The NCCN Drugs & Biologics Compendium recognizes the use of lenalidomide for additional uses beyond the FDA-approved labeling in the treatment of the following conditions (Refer to the NCCN Drugs & Biologics Compendium or NCCN Clinical Practice Guidelines for detailed recommendations):
NHL - Mantle Cell lymphoma
Low-risk myelodysplastic syndrome (MDS) not associated with a deletion 5q cytogenetic
ADDITIONAL INFORMATION
For appropriate dosage information, contraindications, precautions, warnings, and monitoring information, please refer to one of the standard reference compendia (e.g., The American Hospital Formulary Service Drug Information).
Insufficient evidence was found in the published literature to support the use of lenalidomide for the treatment of other conditions/diseases.
SOURCES
Chanan-Khan, A. A. & Cheson, B. D. (2008). Lenalidomide for the treatment of B-cell malignancies. Journal of Clinical Oncology, 26 (9), 1544-1552.
Lenalidomide (Revlimid) for anemia of myelodysplastic syndrome. (2006, April). The Medical Letter On Drugs and Therapeutics, 48 (issue 1232), 31-32.
Lexi-Comp Online. (2009). AHFS DI. Lenalidomide. Retrieved August 10, 2009 from Lexi-Comp Online with AHFS.
MICROMEDEX Healthcare Series. Drugdex Drug Evaluations. (2009). Lenalidomide. Retrieved August 10, 2009 from MICROMEDEX Healthcare Series.
National Comprehensive Cancer Network. (2009). NCCN Drugs & Biologics Compendium™. Lenalidomide. Retrieved August 10, 2009 the National Comprehensive Cancer Network.
U. S. Food and Drug Administration. (2009, February). Center for Drug Evaluation and Research. Revlimid® (lenalidomide). Retrieved August 10, 2009 from http://www.accessdata.fda.gov/drugsatfda_docs/label/2009/021880s006s016s017lbl.pdf.

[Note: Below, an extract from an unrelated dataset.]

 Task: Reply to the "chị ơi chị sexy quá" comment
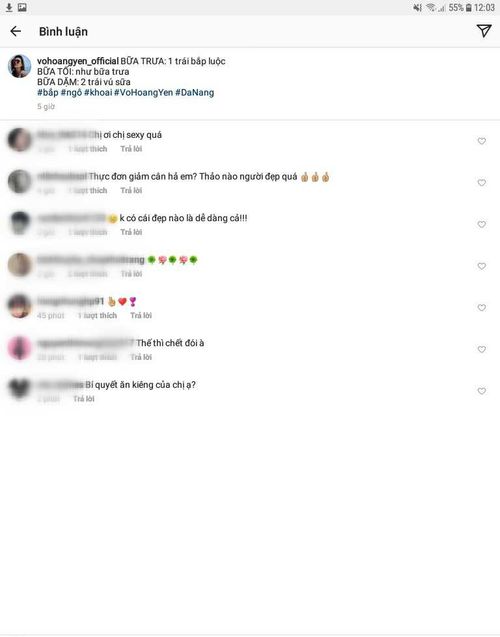131,149
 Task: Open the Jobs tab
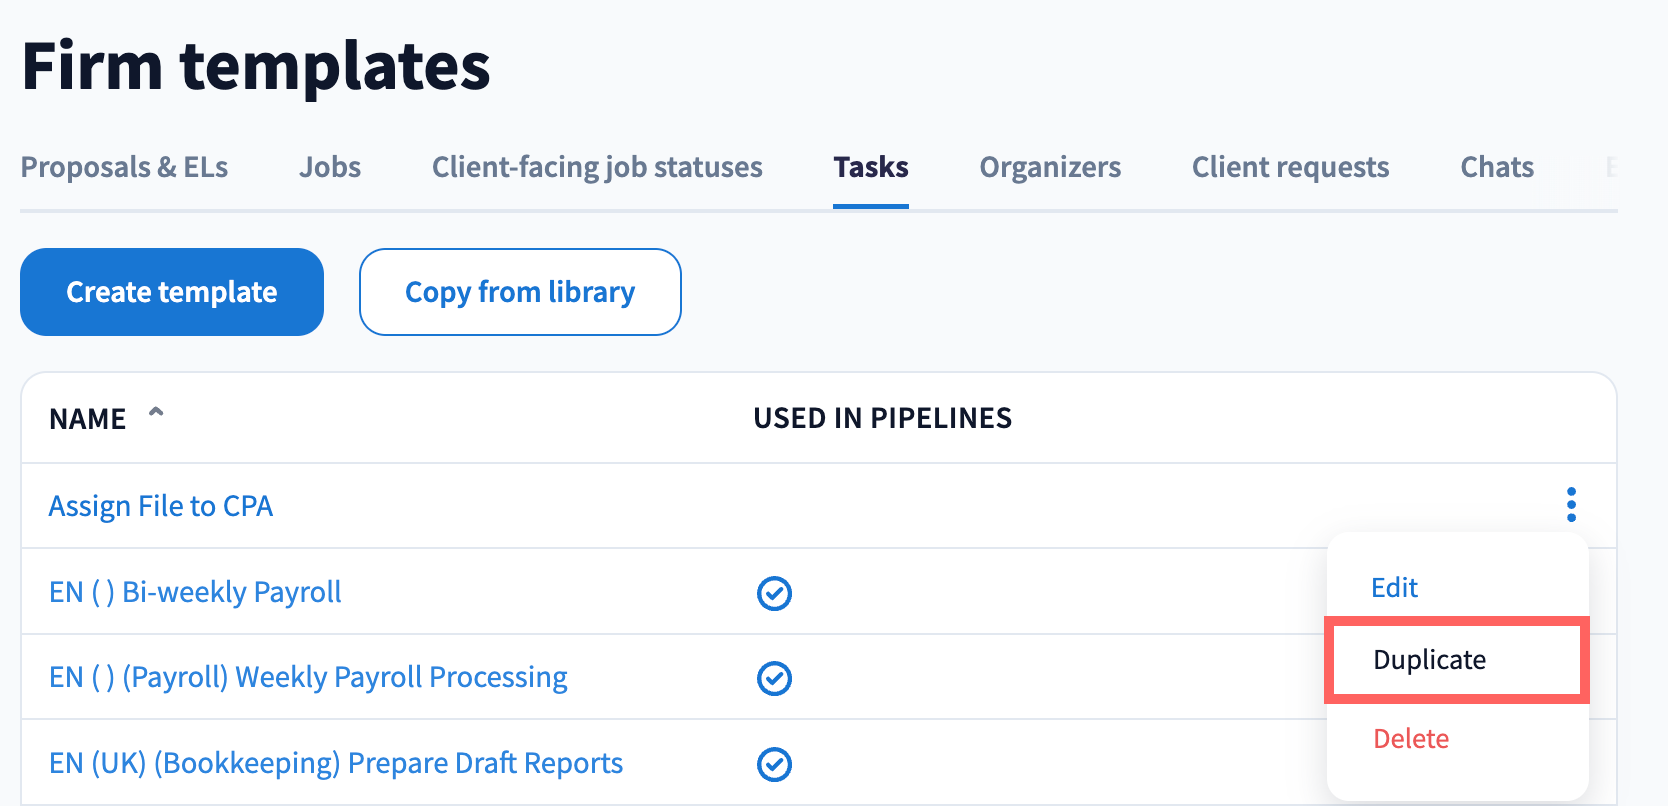coord(330,167)
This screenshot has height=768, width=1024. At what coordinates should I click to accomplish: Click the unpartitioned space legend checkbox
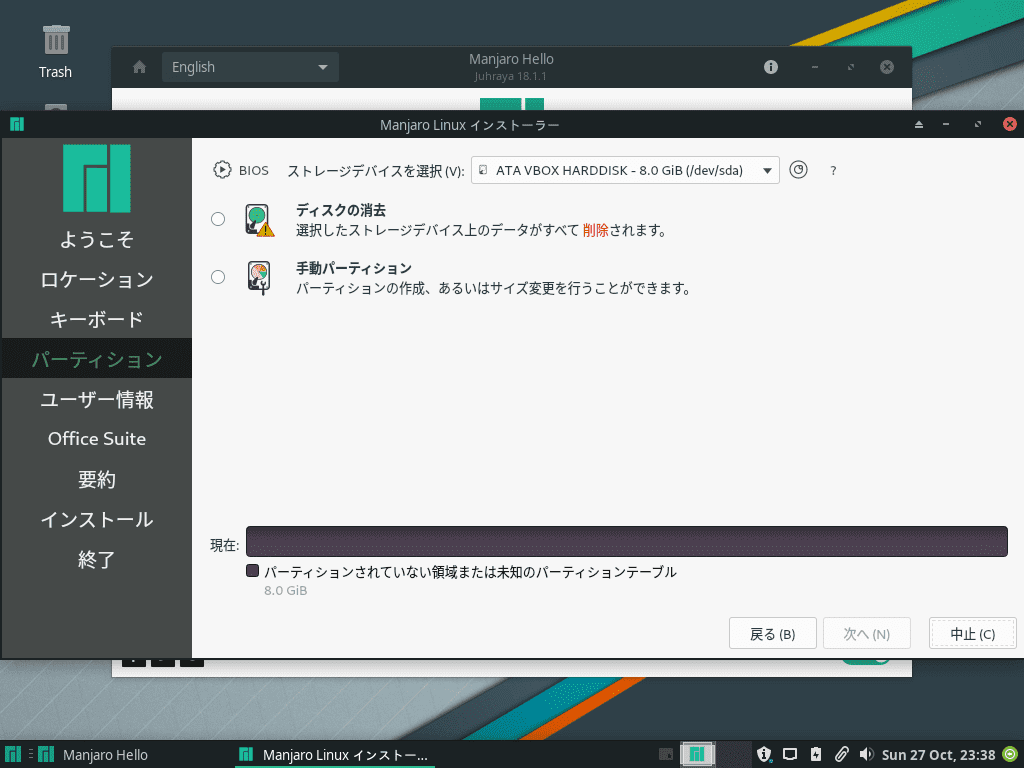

ORIGINAL EFFECTIVE DATE: 7/8/2006
MOST RECENT REVIEW DATE: 3/11/2010
ID_BT
Policies included in the Medical Policy Manual are not intended to certify coverage availability. They are medical determinations about a particular technology, service, drug, etc. While a policy or technology may be medically necessary, it could be excluded in a member's benefit plan. Please check with the appropriate claims department to determine if the service in question is a covered service under a particular benefit plan. Use of the Medical Policy Manual is not intended to replace independent medical judgment for treatment of individuals. The content on this Web site is not intended to be a substitute for professional medical advice in any way. Always seek the advice of your physician or other qualified health care provider if you have questions regarding a medical condition or treatment.

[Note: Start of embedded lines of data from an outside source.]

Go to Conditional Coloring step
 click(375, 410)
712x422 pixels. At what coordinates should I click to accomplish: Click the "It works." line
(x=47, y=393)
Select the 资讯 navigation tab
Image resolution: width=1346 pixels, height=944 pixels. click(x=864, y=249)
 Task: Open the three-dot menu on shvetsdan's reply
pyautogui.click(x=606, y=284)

Pharmaceutical Decision Support Tree
Lenalidomide (Revlimid®)
Does the individual have a diagnosis of anemia?
If yes, go to question #2
If no, go to question #4
Does the individual have a diagnosis of transfusion-dependent, low-risk or intermediate-1-risk myelodysplastic syndrome (MDS)?
If yes, go to question #3
If no, this does not meet medical necessity and/or medical appropriateness criteria
Is the MDS associated with a deletion 5q cytogenetic abnormality designated as del (5) (q31-33)?

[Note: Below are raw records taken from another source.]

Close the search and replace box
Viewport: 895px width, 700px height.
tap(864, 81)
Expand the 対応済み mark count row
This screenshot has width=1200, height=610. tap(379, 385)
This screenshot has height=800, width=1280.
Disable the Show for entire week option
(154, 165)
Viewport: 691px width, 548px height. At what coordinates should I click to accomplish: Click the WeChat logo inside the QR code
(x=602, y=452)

If yes, this satisfies medical necessity and medical appropriateness criteria
If no, go to question #4
Does the individual have a diagnosis of multiple myeloma and is the agent being used in combination with dexamethasone?
If yes, this satisfies medical necessity and medical appropriateness criteria
If no, this does not meet medical necessity and/or medical appropriateness criteria
This document has been classified as public information.